The Task Force’s work programme focuses on two overarching outcomes:
- enabling new generators and independent retailers to enter, and better compete in the market
- providing more options for consumers.
These outcomes will encourage more and faster investment in new electricity generation, boost competition, enable homes, businesses and industrials to better manage their own electricity use and costs, and put downward pressure on prices.
The Task Force is considering both new initiatives and some that are already underway but can be accelerated so New Zealanders can benefit from a better performing electricity system sooner.
Representatives from the Ministry of Business, Innovation and Employment will participate on the Task Force as observers.

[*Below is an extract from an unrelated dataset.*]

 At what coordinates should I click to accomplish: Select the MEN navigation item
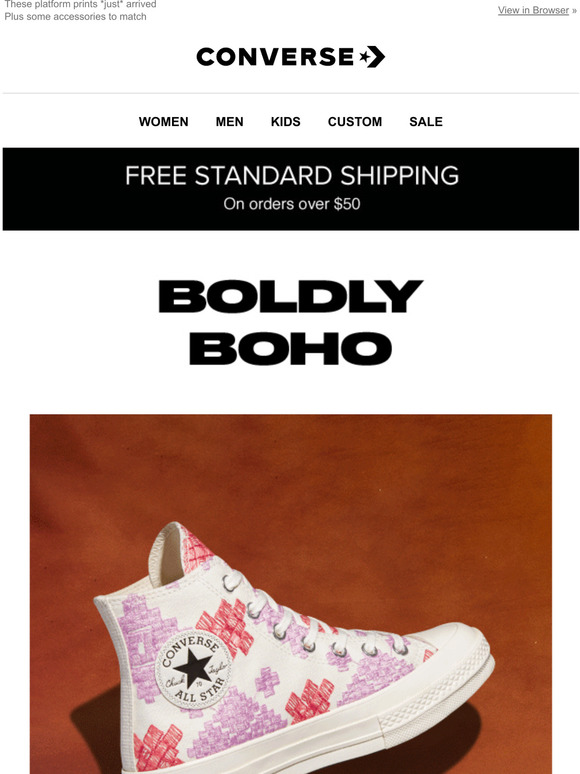[x=230, y=121]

The Task Force’s recommendations will go to the Authority Board for final decisions. Any options that change market settings or regulations will follow the normal consultation processes.
The Task Force expects its work programme will flex as evidence emerges on the potential impacts of different options, including through engagement. The eight options described below may be modified or augmented with other measures as the work progresses to ensure the best outcomes for consumers.
Work programme
Package one
Enable new generators and independent retailers to enter, and better compete in the market
This will encourage more and faster investment in new generation, which puts more energy into the system, strengthens resilience against future shortages and puts downward pressure on prices.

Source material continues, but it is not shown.